CAMBIAMENTO CLIMATICO

Combattere il cambiamenti climatico si può.

LA TERRA E IL CAMBIAMENTO CLIMATICO: BASTA PAROLE, SERVONO I FATTI

Anni di manifestazioni e finalmente a Glasgow si cerca di stabilire degli obiettivi concreti

 

Sono diversi anni che si sente parlare di cambiamento climatico e riscaldamento globale. Gli scienziati sono ormai d’accordo nell’attribuire la responsabilità di questa crisi climatica alle attività dell’uomo, in particolare all’aumento dei gas che s’immettono nell’atmosfera.

Questi gas, come l’anidride carbonica o il metano, aumentano sempre di più e si stanno verificando cambiamenti del clima che, purtroppo, scatenano malattie, estinzioni di alcune specie, inondazioni, scioglimenti dei ghiacciai e tanto altro.

Proprio per questo molte persone cercano di far sentire la propria voce su questo problema e da diversi anni ci sono manifestazioni dove si protesta per la sostenibilità ambientale.

Tra tutti c’è Greta Thumberg, la giovane attivista svedese che lotta per lo sviluppo sostenibile contro il cambiamento climatico e che nel 2018 ha fondato il movimento Friday for Future, ovvero lo sciopero scolastico per il clima, conosciuto anche come “Venerdì per il futuro”. A Greta si sono uniti moltissimi giovani provenienti da tutto il mondo per appoggiare le sue idee.

In questi ultimi giorni Greta e molti altri attivisti hanno manifestato per chiedere ai politici di fare qualcosa di concreto per il clima e di non usare solo parole.

È avvenuto proprio nei giorni della COP 26, ovvero della conferenza che si è tenuta a Glasgow dal 31 ottobre al 12 novembre. I leader dei maggiori Paesi si sono incontrati per lavorare e trovare delle soluzioni al problema del cambiamento climatico.

Un punto importante della conferenza è stato il consumo dei combustibili fossili; in particolare si è richiesto di diminuire l’uso del carbone.
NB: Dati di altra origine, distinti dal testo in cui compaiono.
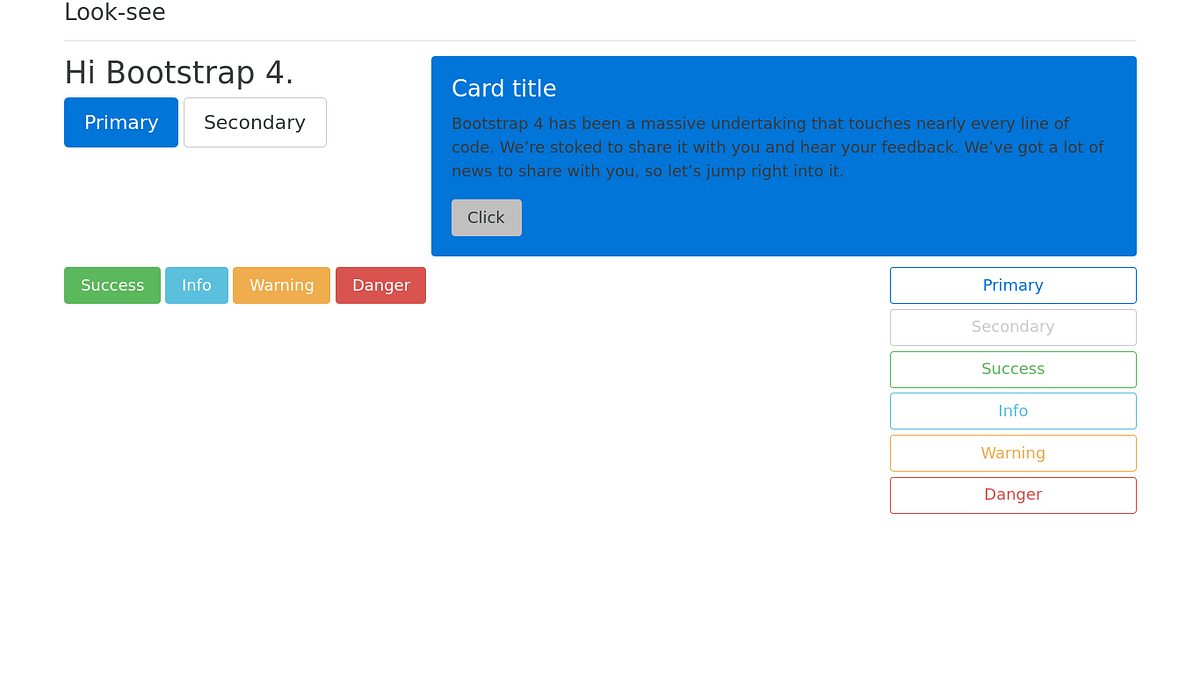1200x685 pixels.
Task: Click the Look-see page title
Action: coord(114,13)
Ma trovare un accordo non è facile perché molti Paesi basano la loro economia sull’uso dei combustibili fossili e quindi smettere di usarli vorrebbe dire avere problemi economici.

Alcuni Paesi hanno firmato per fare a meno del carbone per i prossimi vent’anni, mentre in Italia le industrie del carbone dovrebbero essere chiuse entro il 2025.

Tutto questo per cercare di raggiungere un obiettivo importante per il pianeta, ovvero cercare di non superare la soglia di 1,5 gradi entro il 2030. Obiettivo difficile da raggiungere ma necessario per la salvaguardia della Terra.